Brain ischemia is a condition in which there is insufficient blood flow to the brain to meet metabolic demand. This leads to poor oxygen supply or cerebral hypoxia and thus to the death of brain tissue or cerebral infarction / ischemic stroke.
An acute stroke starts suddenly and typically worsens rapidly. Most strokes are acute strokes. Sometimes, a stroke may be preceded by a transient ischemic attacks (TIA), which is a temporary stroke that reverses before it causes any lasting effects.

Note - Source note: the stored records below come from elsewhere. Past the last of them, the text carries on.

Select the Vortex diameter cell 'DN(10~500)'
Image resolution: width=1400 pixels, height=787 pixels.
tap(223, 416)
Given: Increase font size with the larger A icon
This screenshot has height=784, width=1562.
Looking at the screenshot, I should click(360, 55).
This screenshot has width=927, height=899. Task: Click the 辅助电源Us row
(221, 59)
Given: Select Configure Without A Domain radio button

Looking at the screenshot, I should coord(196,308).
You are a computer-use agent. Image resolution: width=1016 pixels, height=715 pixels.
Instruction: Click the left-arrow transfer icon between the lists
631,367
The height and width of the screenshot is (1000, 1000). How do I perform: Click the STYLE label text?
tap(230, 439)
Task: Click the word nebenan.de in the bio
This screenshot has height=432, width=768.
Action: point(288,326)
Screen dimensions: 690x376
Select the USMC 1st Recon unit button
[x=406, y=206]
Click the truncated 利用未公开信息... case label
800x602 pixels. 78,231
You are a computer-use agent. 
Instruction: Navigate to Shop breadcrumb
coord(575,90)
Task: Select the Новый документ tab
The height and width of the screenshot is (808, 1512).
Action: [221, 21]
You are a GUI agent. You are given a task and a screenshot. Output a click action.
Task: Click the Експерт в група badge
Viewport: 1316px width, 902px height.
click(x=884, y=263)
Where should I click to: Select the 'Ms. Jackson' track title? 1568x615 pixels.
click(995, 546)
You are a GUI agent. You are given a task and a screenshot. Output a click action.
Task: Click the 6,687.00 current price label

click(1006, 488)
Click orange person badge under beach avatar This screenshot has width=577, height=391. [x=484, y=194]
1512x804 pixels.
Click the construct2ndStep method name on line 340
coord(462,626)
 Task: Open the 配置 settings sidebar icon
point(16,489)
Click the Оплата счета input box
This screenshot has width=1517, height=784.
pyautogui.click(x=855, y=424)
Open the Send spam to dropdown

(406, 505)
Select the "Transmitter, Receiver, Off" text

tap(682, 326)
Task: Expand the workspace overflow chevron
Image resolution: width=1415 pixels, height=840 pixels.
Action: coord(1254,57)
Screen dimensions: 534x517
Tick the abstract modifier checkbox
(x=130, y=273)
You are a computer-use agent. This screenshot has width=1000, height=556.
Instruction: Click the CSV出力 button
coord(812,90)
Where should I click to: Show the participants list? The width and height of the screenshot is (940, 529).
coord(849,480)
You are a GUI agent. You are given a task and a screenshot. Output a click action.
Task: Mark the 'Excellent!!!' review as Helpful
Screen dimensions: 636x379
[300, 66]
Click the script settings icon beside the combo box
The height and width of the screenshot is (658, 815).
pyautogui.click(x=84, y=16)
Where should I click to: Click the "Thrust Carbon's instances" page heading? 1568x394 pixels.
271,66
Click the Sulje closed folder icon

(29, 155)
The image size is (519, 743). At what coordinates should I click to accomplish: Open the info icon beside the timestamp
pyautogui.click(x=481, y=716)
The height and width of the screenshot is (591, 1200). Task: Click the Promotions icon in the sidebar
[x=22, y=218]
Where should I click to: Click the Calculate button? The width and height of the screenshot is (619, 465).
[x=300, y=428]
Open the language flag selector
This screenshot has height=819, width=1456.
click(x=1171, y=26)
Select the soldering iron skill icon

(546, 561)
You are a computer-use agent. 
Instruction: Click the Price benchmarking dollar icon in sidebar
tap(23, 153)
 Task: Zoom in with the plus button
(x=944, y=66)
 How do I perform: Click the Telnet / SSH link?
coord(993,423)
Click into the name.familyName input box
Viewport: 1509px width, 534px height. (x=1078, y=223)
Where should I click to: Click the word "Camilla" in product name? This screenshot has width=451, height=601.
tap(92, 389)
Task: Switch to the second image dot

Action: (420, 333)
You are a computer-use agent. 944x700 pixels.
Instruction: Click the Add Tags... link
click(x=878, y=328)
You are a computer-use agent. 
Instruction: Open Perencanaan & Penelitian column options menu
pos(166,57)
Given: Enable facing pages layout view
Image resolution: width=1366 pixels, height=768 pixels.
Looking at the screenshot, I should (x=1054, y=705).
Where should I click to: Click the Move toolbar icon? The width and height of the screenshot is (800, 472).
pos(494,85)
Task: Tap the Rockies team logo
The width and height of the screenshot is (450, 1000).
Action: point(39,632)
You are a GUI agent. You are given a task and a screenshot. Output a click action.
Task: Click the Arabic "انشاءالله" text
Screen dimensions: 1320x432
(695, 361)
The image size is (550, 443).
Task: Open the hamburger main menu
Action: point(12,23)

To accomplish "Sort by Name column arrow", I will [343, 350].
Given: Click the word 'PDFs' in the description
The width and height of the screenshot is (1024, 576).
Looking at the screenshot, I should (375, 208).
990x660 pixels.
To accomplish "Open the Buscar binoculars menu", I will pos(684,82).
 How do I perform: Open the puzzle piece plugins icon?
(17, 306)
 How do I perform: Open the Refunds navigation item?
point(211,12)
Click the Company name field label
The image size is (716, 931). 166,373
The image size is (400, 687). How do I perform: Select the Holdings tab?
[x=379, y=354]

The goal of imaging in a patient with acute stroke is:
- Exclude hemorrhage
- Differentiate between irreversibly affected brain tissue and reversibly impaired tissue (dead tissue versus tissue at risk)
- Identify stenosis or occlusion of major extra- and intracranial arteries
CT has the advantage of being available 24 hours a day and is the gold standard for hemorrhage.
Hemorrhage on MR images can be quite confusing.
On CT 60% of infarcts are seen within 3-6 hrs and virtually all are seen in 24 hours.
The overall sensitivity of CT to diagnose stroke is 64% and the specificity is 85%.
On PD/T2WI and FLAIR infarction is seen as high SI.
These sequences detect 80% of infarctions before 24 hours. They may be negative up to 2-4 hours post-ictus!